Na Holanda, por exemplo, 5.000
dos 25 mil dependentes (20%) são
responsáveis por metade dos crimes leves ocorridos no país. Na
Inglaterra, os usuários de heroína
e cocaína estão envolvidos em
32% das atividades criminais.
Não há pesquisa semelhante no
Brasil, mas a situação do crack em
São Paulo, estudada pelo Cebrid
desde o início dos anos 90, pode
ajudar a entender o problema: o
dependente, em geral homem e
jovem, consome em média de dez
a 15 pedras de crack por dia (gasta
R$ 100 a R$ 150 diariamente). Em
um mês, gastaria R$ 3.000, rendimento superior ao da maioria dos
trabalhadores brasileiros.
O resultado é que esse dependente acaba migrando para o roubo ou à prostituição.
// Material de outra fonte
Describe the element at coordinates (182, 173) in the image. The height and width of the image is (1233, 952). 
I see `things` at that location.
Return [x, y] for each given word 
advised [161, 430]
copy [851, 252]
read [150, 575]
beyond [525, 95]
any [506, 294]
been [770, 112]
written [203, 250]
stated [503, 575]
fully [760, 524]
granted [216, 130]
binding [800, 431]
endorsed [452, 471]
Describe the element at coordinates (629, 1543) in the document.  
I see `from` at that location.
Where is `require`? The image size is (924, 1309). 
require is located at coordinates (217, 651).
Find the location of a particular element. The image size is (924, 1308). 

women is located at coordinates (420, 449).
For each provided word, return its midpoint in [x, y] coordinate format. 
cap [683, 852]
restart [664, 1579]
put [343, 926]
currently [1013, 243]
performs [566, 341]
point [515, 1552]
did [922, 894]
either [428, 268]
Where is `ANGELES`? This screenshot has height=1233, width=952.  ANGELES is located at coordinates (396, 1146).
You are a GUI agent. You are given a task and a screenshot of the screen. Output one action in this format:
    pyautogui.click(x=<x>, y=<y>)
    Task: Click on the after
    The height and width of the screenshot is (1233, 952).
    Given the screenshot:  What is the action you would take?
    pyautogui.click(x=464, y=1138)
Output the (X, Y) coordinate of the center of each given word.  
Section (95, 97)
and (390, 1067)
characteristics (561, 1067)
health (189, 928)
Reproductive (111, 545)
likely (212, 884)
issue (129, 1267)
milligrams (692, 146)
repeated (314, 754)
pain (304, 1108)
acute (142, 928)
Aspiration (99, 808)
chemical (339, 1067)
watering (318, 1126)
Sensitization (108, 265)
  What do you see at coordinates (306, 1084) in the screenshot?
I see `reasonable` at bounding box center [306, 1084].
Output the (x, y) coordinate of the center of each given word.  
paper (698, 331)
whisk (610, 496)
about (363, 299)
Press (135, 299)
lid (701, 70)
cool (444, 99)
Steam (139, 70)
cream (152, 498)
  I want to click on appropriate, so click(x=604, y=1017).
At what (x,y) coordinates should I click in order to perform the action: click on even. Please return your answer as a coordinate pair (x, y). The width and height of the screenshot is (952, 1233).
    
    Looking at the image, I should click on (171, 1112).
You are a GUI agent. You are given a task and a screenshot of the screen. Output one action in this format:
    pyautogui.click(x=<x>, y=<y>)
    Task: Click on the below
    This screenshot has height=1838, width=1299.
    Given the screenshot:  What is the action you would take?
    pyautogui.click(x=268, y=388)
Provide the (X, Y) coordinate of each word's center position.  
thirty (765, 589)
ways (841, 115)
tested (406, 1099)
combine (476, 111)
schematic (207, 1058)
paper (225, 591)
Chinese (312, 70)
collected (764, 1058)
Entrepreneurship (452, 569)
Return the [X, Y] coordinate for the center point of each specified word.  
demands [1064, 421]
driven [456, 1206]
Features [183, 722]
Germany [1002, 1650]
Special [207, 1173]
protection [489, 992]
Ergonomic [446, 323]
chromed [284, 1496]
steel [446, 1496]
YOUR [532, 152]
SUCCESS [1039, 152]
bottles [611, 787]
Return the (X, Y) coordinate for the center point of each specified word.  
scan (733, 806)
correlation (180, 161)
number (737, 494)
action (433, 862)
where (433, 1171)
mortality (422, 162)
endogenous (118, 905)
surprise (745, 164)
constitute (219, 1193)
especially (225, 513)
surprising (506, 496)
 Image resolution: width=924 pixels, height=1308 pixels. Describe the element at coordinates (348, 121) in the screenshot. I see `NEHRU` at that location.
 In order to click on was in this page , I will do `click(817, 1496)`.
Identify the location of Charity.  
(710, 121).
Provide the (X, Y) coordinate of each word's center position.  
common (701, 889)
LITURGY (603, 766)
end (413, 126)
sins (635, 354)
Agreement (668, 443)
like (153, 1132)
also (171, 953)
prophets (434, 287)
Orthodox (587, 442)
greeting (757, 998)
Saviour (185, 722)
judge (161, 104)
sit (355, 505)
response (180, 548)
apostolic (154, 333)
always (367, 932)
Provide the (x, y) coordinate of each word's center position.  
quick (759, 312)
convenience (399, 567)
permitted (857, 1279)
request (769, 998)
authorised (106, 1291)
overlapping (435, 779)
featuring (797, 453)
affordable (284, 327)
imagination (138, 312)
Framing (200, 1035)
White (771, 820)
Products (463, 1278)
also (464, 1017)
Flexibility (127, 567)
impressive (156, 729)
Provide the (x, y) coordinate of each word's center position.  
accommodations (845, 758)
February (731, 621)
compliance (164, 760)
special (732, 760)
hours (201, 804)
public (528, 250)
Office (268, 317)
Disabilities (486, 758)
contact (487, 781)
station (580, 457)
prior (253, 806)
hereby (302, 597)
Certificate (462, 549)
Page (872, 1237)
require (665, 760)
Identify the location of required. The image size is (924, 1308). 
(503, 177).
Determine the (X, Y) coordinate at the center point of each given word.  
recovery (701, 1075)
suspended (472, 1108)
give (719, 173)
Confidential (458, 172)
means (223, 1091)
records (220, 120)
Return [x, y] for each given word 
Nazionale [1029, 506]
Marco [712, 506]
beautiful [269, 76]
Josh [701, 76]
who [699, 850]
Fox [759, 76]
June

Enquanto o crack predomina
entre as drogas mais consumidas
em São Paulo, a cocaína é o principal problema no Rio. Lá, aparentemente, os traficantes não
permitiram a entrada do crack.
Sem alarme
Por enquanto, os dados de consumo de drogas não são considerados alarmantes. A última pesquisa do Cebrid, de 2001, realizada com moradores de 12 a 65 anos
de 107 cidades do país com mais
de 200 mil habitantes, mostrou
que 19,4% da população pesquisada -cerca de 9 milhões- tinha utilizado pelo menos uma vez
algum tipo de droga que não seja
álcool ou tabaco. Em uma pesquisa semelhante realizada nos EUA,
essa porcentagem chegou a
38,9%; no Chile, atingiu 17,1%.
O estudo do Cebrid permitiu estimar em 1% os dependentes de
maconha, atrás do álcool, do tabaco e de remédios controlados,
como os calmantes. Não foi possível aferir o número de dependentes de crack e cocaína por causa
dos números muito baixos.
Para Nappo, uma das autoras
do estudo, o Brasil ainda permanece como corredor de escoamento da droga. Relatório da PF
estima que só 20% da cocaína que
passa pelo país é consumida aqui.
A notícia negativa do levantamento do Cebrid é a quantidade
de pessoas que acham fácil ter
acesso a entorpecentes. Dos entrevistados, 60,9% (equivalente a
28,6 milhões) afirmaram ser muito fácil obter maconha, 45,8% disseram o mesmo sobre a cocaína e
36,1%, idem para o crack.
Para o ex-secretário nacional
Antidrogas (99-2000) Wálter Fanganiello Maierovitch, "o país precisa ter políticas de redução de
ofertas, de demanda, de tratamento e de reinserção social".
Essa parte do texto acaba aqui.